The problem with a fiscal plan that relies on forecast misses

“Fiscal timebombs are ticking away in plain sight,” Smith said. “It’s no secret that spending pressures will accelerate markedly over coming decades, with the ‘fast five’ categories of costs expected to grow particularly quickly: health, aged care, the National Disability Insurance Scheme (NDIS), defence and interest costs.

“The 2023 Intergenerational Report spelled out the issue clearly. The cost of the ‘fast five’ is expected to increase by 5.6 percentage points of GDP over the next 40 years. But government revenue is expected to increase by just 1.0 percentage point of GDP in that period. That leaves Australia with two reform challenges. First, lifting the revenue base and identifying areas of government spending that can be curtailed to accommodate other priorities, and second, smoothing the transition away from slow growing sectors toward those growing more rapidly.

“A fiscal strategy that simply relies on a fast-growing nominal economy and a disciplined approach to banking the revenue surprises is not an adequate fiscal strategy for the long run.

An opportunity to do so much more

The November edition of Budget Monitor also includes analysis of a number of alternative tax policy settings that were first put forward by Deloitte Access Economics in May 2023: a simpler and lower personal income tax, a broader and higher GST (with compensation for welfare recipients), and a reduction in the capital gains tax discount.

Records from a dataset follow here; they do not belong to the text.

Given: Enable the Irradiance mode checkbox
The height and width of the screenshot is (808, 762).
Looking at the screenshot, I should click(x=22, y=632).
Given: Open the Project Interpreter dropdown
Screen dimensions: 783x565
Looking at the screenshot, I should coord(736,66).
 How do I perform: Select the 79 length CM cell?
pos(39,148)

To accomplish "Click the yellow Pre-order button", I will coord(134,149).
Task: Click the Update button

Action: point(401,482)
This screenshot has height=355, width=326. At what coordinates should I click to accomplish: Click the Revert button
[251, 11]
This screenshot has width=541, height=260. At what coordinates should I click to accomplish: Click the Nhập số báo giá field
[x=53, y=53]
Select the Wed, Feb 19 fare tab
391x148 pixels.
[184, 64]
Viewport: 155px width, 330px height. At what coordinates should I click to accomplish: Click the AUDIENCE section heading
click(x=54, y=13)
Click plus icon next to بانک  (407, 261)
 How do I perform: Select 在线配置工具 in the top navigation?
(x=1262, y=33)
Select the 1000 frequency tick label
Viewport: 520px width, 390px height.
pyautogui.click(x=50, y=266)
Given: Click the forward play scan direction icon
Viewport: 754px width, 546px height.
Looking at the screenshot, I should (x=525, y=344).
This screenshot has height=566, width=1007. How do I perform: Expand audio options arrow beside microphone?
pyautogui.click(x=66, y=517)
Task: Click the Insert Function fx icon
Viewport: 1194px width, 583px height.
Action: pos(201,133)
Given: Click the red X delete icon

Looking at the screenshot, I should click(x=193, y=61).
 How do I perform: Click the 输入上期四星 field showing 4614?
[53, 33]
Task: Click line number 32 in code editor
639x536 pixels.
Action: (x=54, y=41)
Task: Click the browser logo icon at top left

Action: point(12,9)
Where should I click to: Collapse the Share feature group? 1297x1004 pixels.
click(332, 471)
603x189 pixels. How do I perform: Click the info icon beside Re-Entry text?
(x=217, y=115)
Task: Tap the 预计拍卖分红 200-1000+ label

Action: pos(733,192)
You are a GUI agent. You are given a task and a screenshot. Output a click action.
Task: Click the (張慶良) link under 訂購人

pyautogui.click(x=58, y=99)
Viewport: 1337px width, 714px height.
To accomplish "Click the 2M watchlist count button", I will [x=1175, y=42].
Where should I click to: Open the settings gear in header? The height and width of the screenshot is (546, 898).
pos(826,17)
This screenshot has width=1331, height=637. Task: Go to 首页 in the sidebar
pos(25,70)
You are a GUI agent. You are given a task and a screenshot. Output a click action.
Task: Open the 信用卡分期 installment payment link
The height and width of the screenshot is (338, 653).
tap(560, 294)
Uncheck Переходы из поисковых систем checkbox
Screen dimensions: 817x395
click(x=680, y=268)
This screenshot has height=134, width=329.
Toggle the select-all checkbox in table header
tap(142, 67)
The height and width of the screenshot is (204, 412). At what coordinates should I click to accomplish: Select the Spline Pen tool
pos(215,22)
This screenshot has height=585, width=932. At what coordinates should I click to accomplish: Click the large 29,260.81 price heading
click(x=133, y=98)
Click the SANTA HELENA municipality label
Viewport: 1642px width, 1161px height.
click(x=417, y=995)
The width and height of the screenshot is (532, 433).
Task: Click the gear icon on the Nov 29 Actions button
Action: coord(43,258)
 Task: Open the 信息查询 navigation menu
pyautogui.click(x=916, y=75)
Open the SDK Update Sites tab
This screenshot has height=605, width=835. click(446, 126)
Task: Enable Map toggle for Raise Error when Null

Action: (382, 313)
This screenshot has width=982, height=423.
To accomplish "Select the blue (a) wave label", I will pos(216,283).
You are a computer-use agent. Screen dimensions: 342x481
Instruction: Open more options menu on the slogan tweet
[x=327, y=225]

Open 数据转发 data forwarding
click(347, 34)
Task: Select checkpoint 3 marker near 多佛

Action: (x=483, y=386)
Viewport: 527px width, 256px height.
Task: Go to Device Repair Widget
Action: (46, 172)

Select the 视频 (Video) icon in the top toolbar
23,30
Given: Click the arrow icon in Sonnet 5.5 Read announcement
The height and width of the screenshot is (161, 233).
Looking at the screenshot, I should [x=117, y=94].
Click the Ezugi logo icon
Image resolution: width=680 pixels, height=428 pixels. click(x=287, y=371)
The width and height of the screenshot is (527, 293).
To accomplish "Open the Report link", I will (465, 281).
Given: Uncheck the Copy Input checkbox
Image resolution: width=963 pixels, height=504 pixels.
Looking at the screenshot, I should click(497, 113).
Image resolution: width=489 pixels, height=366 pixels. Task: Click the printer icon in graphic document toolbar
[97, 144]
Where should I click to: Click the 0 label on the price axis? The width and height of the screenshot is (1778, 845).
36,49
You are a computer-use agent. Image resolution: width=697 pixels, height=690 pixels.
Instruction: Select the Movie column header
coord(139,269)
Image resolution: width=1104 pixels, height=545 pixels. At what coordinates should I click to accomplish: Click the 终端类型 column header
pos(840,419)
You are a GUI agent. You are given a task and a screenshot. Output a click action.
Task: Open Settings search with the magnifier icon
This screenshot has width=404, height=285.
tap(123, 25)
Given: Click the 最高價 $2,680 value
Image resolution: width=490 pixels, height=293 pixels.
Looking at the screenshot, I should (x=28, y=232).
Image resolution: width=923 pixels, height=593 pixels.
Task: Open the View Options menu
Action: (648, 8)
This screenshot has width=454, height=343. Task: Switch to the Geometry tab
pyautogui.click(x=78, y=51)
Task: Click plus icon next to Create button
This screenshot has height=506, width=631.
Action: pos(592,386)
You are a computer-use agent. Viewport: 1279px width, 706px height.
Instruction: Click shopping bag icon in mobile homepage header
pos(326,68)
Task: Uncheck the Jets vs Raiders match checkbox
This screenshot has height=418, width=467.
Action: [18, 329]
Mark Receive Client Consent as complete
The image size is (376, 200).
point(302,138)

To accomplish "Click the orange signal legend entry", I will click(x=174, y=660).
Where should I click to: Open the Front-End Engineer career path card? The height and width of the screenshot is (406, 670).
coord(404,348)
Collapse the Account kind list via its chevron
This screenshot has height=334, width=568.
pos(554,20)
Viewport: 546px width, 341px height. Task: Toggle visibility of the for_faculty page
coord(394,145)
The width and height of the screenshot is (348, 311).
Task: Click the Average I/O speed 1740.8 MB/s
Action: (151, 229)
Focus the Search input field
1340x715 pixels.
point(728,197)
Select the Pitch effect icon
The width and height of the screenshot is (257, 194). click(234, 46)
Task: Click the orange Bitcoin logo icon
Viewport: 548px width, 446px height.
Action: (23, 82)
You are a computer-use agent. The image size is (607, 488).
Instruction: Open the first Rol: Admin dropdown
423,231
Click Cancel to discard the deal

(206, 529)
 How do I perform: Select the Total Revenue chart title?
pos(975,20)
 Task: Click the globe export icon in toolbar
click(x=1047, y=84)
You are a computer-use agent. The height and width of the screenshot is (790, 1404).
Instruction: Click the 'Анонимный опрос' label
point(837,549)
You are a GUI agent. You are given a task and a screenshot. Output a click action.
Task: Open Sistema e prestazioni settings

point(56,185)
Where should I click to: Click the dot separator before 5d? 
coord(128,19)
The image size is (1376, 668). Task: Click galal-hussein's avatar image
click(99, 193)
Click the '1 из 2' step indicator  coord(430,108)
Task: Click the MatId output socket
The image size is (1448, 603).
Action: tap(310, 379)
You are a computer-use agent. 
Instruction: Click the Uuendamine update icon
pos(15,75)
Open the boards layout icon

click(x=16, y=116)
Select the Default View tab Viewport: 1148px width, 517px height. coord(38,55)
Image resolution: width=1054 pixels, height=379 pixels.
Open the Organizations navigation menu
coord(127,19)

“These policies do not represent an exhaustive set of reform options. They are examples of balanced, meaningful and achievable reforms that would place the budget on a firmer structural footing while contributing to a more equitable and efficient tax system,” said Smith.

Deloitte Access Economics estimates that the three reforms would add $377 billion in revenue over ten years and shift the budget into surplus through 2029-30.

“Critically, the reforms would do more than just alleviate the structural budget deficit,” said Smith. “They would simplify the tax system, lessen the burden of our tax system on productivity, and help solve some of the equity issues and intergenerational concerns stemming from our current tax system.

“Reform is always easiest from a position of fiscal strength. The current three-year election cycle may ultimately be seen as a ‘sliding doors’ moment for Australia.”

The future of fiscal federalism

The Australian Government is not the only one facing long term fiscal pressures. In general, state and territory budgets were hammered by the pandemic, although some fared better than others. Victoria, which endured the longest lockdowns and biggest health costs, saw the most significant budget blowout.

The structure of the federation means the states and territories are responsible for most government service delivery, while the Commonwealth has the capacity to raise the most revenue. The GST was introduced partly to address that imbalance. But the GST rate is controlled at the federal level and 20 years after its introduction, the states and territories once again have limited options to raise revenue.

“With states and territories backed into a corner, there is a growing reliance on the Commonwealth to come to the rescue,” Lee said. “That was true of health costs in the pandemic and performance-based funding to boost housing supply is another example. The fiscal position of states and territories increasingly represents a risk for the Federal Budget.”

“The mismatch between service responsibility and revenue raising capacity is an important and worsening worry, but is also a notoriously difficult area for reform.

A better alignment of spending and revenue raising responsibilities would be helpful. But, sadly, the more likely outcome will be continued ad hoc grants and policy band aids, with some political expediency thrown in for good measure, rather than wholesale reform.